Pero salgamos de los fundamentos filosófico políticos que explican la existencia del gobierno. Pensemos el cuadro desde una lectura económica. Ya sabemos que el gobierno existe y su motivo. Ahora debemos saber cómo hace para funcionar desde el punto de vista de la economía. Básicamente lo hace a través del cobro de tasas, contribuciones y de los ingresos coparticipables que la provincia de Buenos Aires le traspasa al municipio (más de la mitad de sus ingresos son coparticipables). Así es como el municipio logra conseguir los ingresos que posteriormente utilizará para llevar adelante su plan de gobierno. El Ejecutivo Municipal podría tener obstáculos y/o contratiempos en sus intenciones, producto de las limitaciones que nos ofrece el sistema republicano, pero como posee mayoría en el Concejo Deliberante desde el año 1983, tiene todas las facilidades para implementar los objetivos que se ponga por delante.

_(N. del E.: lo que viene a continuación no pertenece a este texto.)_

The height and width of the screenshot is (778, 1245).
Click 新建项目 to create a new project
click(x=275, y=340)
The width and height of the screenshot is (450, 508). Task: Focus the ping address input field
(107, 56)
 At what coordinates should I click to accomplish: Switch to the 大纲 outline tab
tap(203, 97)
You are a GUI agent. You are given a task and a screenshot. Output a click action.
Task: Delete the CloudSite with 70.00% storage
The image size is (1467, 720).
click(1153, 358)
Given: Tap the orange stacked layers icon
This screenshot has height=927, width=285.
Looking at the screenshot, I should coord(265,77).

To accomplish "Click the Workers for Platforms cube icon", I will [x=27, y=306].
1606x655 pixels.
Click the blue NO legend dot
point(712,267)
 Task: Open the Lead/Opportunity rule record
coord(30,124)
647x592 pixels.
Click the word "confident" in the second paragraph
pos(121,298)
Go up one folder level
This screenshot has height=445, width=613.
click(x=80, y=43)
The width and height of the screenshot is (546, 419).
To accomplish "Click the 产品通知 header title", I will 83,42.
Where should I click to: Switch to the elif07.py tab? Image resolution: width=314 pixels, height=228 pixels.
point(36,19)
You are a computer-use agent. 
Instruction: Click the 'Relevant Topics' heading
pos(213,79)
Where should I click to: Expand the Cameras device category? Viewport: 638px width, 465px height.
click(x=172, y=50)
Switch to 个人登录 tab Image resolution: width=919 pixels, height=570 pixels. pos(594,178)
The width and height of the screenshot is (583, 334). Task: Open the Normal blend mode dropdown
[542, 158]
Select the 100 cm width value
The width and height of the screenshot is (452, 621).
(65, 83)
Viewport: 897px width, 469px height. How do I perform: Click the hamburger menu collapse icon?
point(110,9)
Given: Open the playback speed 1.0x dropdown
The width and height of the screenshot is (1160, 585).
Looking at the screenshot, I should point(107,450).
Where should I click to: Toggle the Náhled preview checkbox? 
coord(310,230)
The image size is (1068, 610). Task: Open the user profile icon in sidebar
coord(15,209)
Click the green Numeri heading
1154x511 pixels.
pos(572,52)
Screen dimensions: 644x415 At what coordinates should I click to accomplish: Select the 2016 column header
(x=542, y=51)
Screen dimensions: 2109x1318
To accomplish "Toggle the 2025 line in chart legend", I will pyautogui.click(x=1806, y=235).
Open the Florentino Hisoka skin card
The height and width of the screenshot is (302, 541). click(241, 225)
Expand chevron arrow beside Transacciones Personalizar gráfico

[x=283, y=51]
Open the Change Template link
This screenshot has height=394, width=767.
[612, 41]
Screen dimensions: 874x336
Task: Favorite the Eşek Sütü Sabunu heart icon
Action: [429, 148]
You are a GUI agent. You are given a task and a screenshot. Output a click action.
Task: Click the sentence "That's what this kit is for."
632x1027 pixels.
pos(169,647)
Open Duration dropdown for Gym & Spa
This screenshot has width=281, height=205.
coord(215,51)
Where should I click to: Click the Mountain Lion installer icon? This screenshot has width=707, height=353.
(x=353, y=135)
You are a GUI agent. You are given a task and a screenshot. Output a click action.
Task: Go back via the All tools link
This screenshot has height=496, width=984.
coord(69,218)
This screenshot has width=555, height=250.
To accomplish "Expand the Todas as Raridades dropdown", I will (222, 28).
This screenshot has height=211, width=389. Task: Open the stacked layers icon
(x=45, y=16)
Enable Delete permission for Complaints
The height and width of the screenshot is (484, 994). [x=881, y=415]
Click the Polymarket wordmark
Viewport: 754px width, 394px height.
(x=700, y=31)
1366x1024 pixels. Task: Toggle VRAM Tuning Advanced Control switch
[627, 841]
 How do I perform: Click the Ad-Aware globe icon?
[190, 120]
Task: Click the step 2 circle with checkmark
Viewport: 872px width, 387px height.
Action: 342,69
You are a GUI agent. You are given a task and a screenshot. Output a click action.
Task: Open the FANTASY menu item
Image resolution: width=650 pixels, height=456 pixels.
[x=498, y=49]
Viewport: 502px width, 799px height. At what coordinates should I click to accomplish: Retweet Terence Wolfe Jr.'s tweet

Ahora bien, nosotros, los ciudadanos, que somos aquellas personas a las cuales nos sustraen directa e indirectamente esos recursos, no solo queremos saber hacia dónde van a parar, sino que tenemos derecho a saberlo. Justamente, es plata que ya uno no se queda para sí, sino que va directamente hacia las arcas públicas. No es dinero que uno puede gastar o atesorar, es un recurso económico que obligatoriamente el Estado sustrae para el funcionamiento del gobierno. Entonces, más que nunca ese gobierno está obligado a decirnos en qué gasta los recursos que nos quita y cuál es el motivo por el cual decidió gastar en tal lugar y no en aquel otro.

Los pedidos de informes, las presentaciones de proyectos para democratizar y transparentar el gobierno, son algunos de los ejemplos que demuestran por qué el municipio no hace lo que debería hacer, y cuyo resultado es un pueblo matancero con más de 50% de pobreza; que tiene un 30% de sus calles sin asfaltar; en el cual un 40% de los vecinos carecen de una red cloacal; en donde miles deben convivir con más de 120 basurales a cielo abierto, y; cuyos indicadores de inseguridad son de los más altos de toda la provincia.

Eso sí, esta información se puedo recolectar a través de la lectura y estudio de informes privados, porque el municipio sigue defendiendo sus intereses corporativos y no los de la ciudadanía.